REQUIREMENT:
Reproduce every record exactly as written.

SUPPLIED MATERIAL:
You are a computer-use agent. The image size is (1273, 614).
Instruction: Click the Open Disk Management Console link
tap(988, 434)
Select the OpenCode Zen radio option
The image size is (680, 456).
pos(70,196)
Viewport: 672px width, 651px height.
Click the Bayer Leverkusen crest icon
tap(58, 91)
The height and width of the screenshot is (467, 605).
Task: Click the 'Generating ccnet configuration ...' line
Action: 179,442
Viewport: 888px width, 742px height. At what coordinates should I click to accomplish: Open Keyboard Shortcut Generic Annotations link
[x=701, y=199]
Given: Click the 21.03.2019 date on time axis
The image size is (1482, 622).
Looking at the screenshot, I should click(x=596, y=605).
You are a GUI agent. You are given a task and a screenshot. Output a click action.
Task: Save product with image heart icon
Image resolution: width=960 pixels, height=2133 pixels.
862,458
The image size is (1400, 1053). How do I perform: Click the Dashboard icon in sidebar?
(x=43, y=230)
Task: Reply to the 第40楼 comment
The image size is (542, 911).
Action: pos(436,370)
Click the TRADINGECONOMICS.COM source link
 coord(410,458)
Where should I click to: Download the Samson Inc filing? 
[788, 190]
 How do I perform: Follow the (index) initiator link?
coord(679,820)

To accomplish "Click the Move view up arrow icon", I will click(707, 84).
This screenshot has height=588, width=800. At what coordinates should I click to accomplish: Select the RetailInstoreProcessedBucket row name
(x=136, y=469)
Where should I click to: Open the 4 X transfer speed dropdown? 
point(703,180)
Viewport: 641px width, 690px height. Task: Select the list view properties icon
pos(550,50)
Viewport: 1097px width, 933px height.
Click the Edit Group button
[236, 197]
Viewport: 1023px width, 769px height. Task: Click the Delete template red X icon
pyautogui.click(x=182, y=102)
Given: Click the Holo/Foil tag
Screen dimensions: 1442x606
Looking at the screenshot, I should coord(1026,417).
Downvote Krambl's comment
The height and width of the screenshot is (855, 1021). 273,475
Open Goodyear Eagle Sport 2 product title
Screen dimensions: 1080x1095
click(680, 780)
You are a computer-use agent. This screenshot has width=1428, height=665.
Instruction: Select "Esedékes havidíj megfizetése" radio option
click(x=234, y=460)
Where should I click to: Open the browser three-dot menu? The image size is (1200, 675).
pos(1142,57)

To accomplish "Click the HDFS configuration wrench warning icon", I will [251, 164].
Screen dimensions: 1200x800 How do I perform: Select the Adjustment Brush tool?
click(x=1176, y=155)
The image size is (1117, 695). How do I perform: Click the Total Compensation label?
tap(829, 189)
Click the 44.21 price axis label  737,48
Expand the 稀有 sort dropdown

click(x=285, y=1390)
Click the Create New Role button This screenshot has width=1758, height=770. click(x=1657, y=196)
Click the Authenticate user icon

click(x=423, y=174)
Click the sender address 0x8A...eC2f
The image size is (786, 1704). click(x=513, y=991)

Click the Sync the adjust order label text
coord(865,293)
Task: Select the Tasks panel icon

TASK ANSWER:
You are a computer-use agent. The image size is (1273, 614).
Instruction: Click the Open Disk Management Console link
tap(988, 434)
Select the OpenCode Zen radio option
The image size is (680, 456).
pos(70,196)
Viewport: 672px width, 651px height.
Click the Bayer Leverkusen crest icon
tap(58, 91)
The height and width of the screenshot is (467, 605).
Task: Click the 'Generating ccnet configuration ...' line
Action: 179,442
Viewport: 888px width, 742px height. At what coordinates should I click to accomplish: Open Keyboard Shortcut Generic Annotations link
[x=701, y=199]
Given: Click the 21.03.2019 date on time axis
The image size is (1482, 622).
Looking at the screenshot, I should click(x=596, y=605).
You are a GUI agent. You are given a task and a screenshot. Output a click action.
Task: Save product with image heart icon
Image resolution: width=960 pixels, height=2133 pixels.
862,458
The image size is (1400, 1053). How do I perform: Click the Dashboard icon in sidebar?
(x=43, y=230)
Task: Reply to the 第40楼 comment
The image size is (542, 911).
Action: pos(436,370)
Click the TRADINGECONOMICS.COM source link
 coord(410,458)
Where should I click to: Download the Samson Inc filing? 
[788, 190]
 How do I perform: Follow the (index) initiator link?
coord(679,820)

To accomplish "Click the Move view up arrow icon", I will click(707, 84).
This screenshot has height=588, width=800. At what coordinates should I click to accomplish: Select the RetailInstoreProcessedBucket row name
(x=136, y=469)
Where should I click to: Open the 4 X transfer speed dropdown? 
point(703,180)
Viewport: 641px width, 690px height. Task: Select the list view properties icon
pos(550,50)
Viewport: 1097px width, 933px height.
Click the Edit Group button
[236, 197]
Viewport: 1023px width, 769px height. Task: Click the Delete template red X icon
pyautogui.click(x=182, y=102)
Given: Click the Holo/Foil tag
Screen dimensions: 1442x606
Looking at the screenshot, I should coord(1026,417).
Downvote Krambl's comment
The height and width of the screenshot is (855, 1021). 273,475
Open Goodyear Eagle Sport 2 product title
Screen dimensions: 1080x1095
click(680, 780)
You are a computer-use agent. This screenshot has width=1428, height=665.
Instruction: Select "Esedékes havidíj megfizetése" radio option
click(x=234, y=460)
Where should I click to: Open the browser three-dot menu? The image size is (1200, 675).
pos(1142,57)

To accomplish "Click the HDFS configuration wrench warning icon", I will [251, 164].
Screen dimensions: 1200x800 How do I perform: Select the Adjustment Brush tool?
click(x=1176, y=155)
The image size is (1117, 695). How do I perform: Click the Total Compensation label?
tap(829, 189)
Click the 44.21 price axis label  737,48
Expand the 稀有 sort dropdown

click(x=285, y=1390)
Click the Create New Role button This screenshot has width=1758, height=770. click(x=1657, y=196)
Click the Authenticate user icon

click(x=423, y=174)
Click the sender address 0x8A...eC2f
The image size is (786, 1704). click(x=513, y=991)

Click the Sync the adjust order label text
coord(865,293)
Task: Select the Tasks panel icon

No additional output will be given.